Tasks and exercises:
1. Can you rewrite the paragraph in the timers regression thread that begins "I agree with Rafael here" as a brief list that keeps its main facts?
2. Could you pick up the thread on the timers regression after its last line and continue it?

Text to read:
Re: [linus:master] [timers] 7ee9887703: stress-ng.uprobe.ops_per_sec -17.1% regression

From: Rafael J. Wysocki
Date: Mon Apr 29 2024 - 13:02:27 EST


On Mon, Apr 29, 2024 at 12:40 PM Anna-Maria Behnsen
<anna-maria@xxxxxxxxxxxxx> wrote:
>
> Anna-Maria Behnsen <anna-maria@xxxxxxxxxxxxx> writes:
>
> > Hi,
> >
> > Lukasz Luba <lukasz.luba@xxxxxxx> writes:
> >> On 4/26/24 17:03, Rafael J. Wysocki wrote:
> >>> On Thu, Apr 25, 2024 at 10:23 AM Anna-Maria Behnsen
> >>> <anna-maria@xxxxxxxxxxxxx> wrote:
> >
> > [...]
> >
> >>>> So my assumption here is, that cpuidle governors assume that a deeper
> >>>> idle state could be choosen and selecting the deeper idle state makes an
> >>>> overhead when returning from idle. But I have to notice here, that I'm
> >>>> still not familiar with cpuidle internals... So I would be happy about
> >>>> some hints how I can debug/trace cpuidle internals to falsify or verify
> >>>> this assumption.
> >>>
> >>> You can look at the "usage" and "time" numbers for idle states in
> >>>
> >>> /sys/devices/system/cpu/cpu*/cpuidle/state*/
> >>>
> >>> The "usage" value is the number of times the governor has selected the
> >>> given state and the "time" is the total idle time after requesting the
> >>> given state (ie. the sum of time intervals between selecting that
> >>> state by the governor and wakeup from it).
> >>>
> >>> If "usage" decreases for deeper (higher number) idle states relative
> >>> to its value for shallower (lower number) idle states after applying
> >>> the test patch, that will indicate that the theory is valid.
> >>
> >> I agree with Rafael here, this is the first thing to check, those
> >> statistics. Then, when you see difference in those stats in baseline
> >> vs. patched version, we can analyze the internal gov decisions
> >> with help of tracing.
> >>
> >> Please also share how many idle states is in those testing platforms.
> >
> > Thanks Rafael and Lukasz, for the feedback here!

Collected material:
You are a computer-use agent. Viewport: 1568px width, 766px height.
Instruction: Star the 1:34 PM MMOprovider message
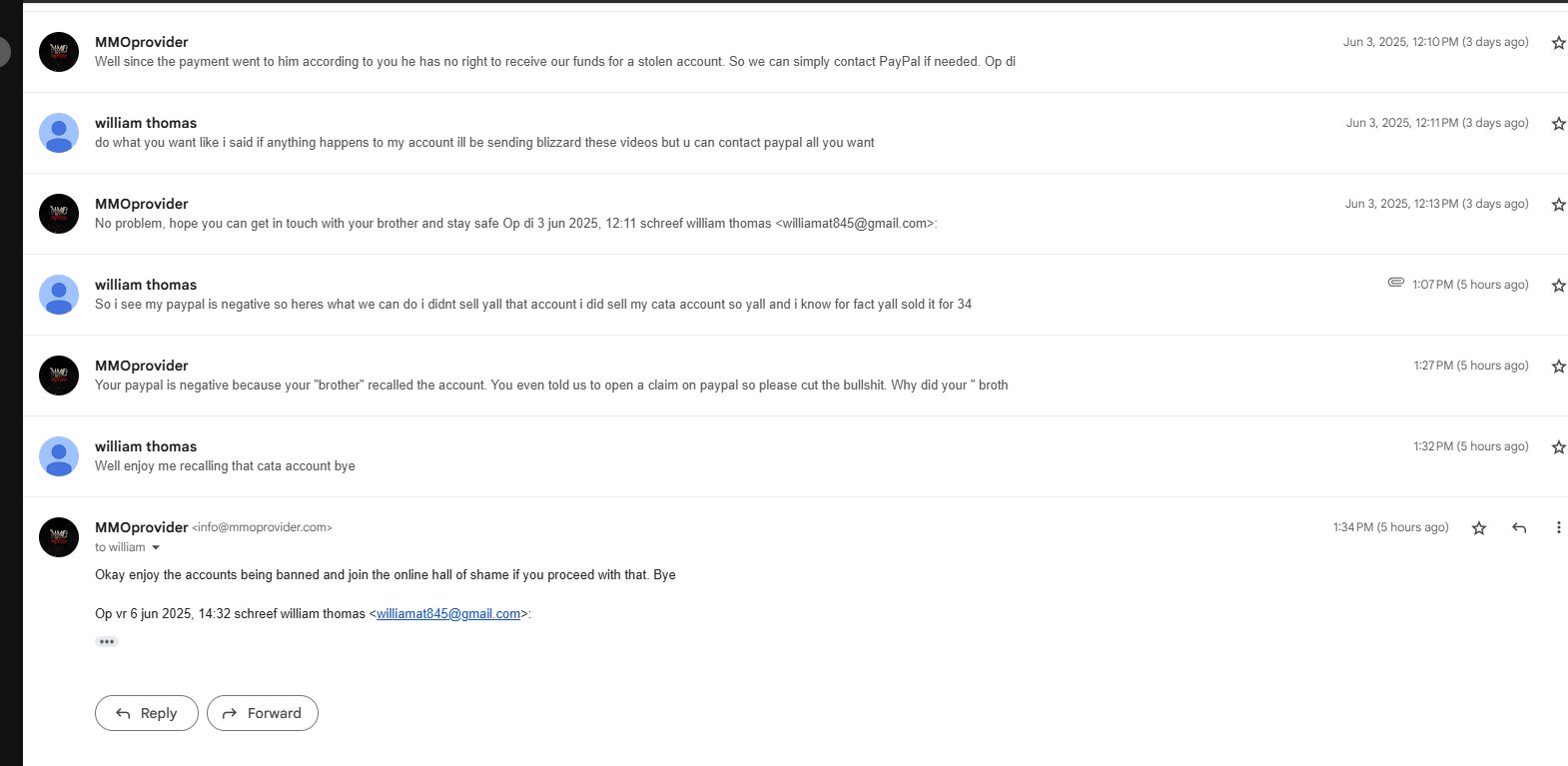1479,528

Responses for each task:
1.
- Checking those statistics comes first, in agreement with Rafael.
- If the stats differ between the baseline and the patched version, the governor's internal decisions can then be analyzed with tracing.

2.
> >
> > So I simply added the state usage values for all 112 CPUs and calculated
> > the diff before and after the stress-ng call. The values are from a
> > single run.
> >
>
> Now here are the values of the states and the time because I forgot to
> track also the time in the first run:
>
> USAGE good bad bad+patch
> ---- --- ---------
> state0 115 137 234
> state1 450680 354689 420904
> state2 3092092 2687410 3169438
>
>
> TIME good bad bad+patch
> ---- --- ---------
> state0 9347 9683 18378
> state1 626029557 562678907 593350108
> state2 6130557768 6201518541 6150403441
>
>
> > good: 57e95a5c4117 ("timers: Introduce function to check timer base
> > is_idle flag")
> > bad: v6.9-rc4
> > bad+patch: v6.9-rc4 + patch
> >
> > I choosed v6.9-rc4 for "bad", to make sure all the timer pull model fixes
> > are applied.
> >
> > If I got Raphael right, the values indicate, that my theory is not
> > right...

It appears so.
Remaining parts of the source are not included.